Iraq has sentenced 14 people to death for their role in the ISIS terrorist group massacre of hundreds of army cadets in 2014, judicial officials said Thursday.
The massacre, one of the worst committed by ISIS in Iraq, saw the terrorists in June 2014 abduct up to 1,700 mainly Shia cadets from the Speicher military base in the Tikrit region and execute them.
The Al-Rusafa Criminal Court in the capital Baghdad “issued death sentences against 14 criminal terrorists for their participation in the Camp Speicher massacre in 2014,” the judicial authority said in a statement, without specifying their nationalities.
The 14 men have 30 days to appeal the sentence.

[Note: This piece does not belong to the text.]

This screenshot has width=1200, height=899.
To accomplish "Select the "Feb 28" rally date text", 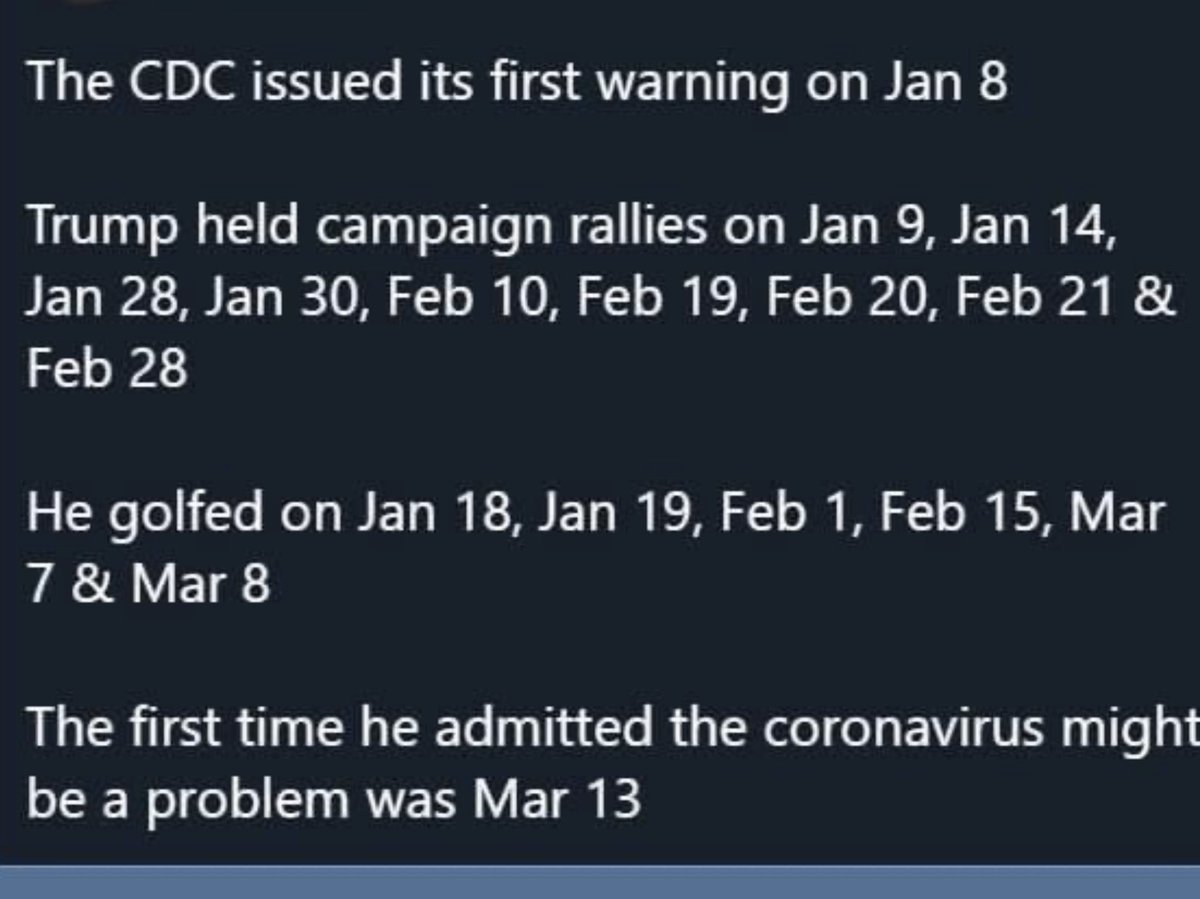I will [107, 369].
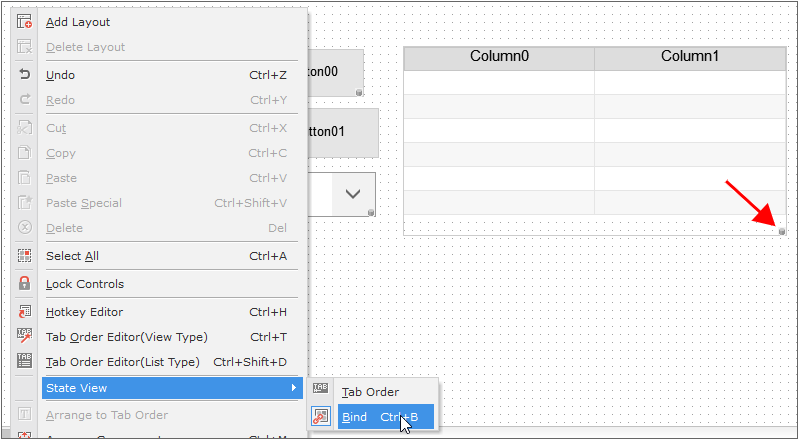Screen dimensions: 798x439
Task: Click the Tab Order Editor (View Type) icon
Action: [x=25, y=337]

Decrees authorizing executions must also be signed by the president.
In 2016, 36 men were hanged for their participation in the massacre.
The Speicher massacre took place in the early days of the terrorist group’s offensive in Iraq when its forces seized the second city Mosul and turned it into its stronghold – until it was driven out by the Iraqi army and the PMF in 2017.
According to propaganda images released by ISIS, the terrorists executed the recruits one by one.
Some bodies had been thrown into the Tigris River, which runs through Tikrit, while others were buried in mass graves.
The massacre prompted a surge of Shia volunteers to enlist in the army fighting the terrorists.
While Iraqi authorities do not give figures, several thousand people accused or convicted of ISIS links are detained in Iraqi prisons.
The United Nations estimated in 2018 that more than 12,000 Iraqi and foreign “combatants” were being held in Iraqi prisons.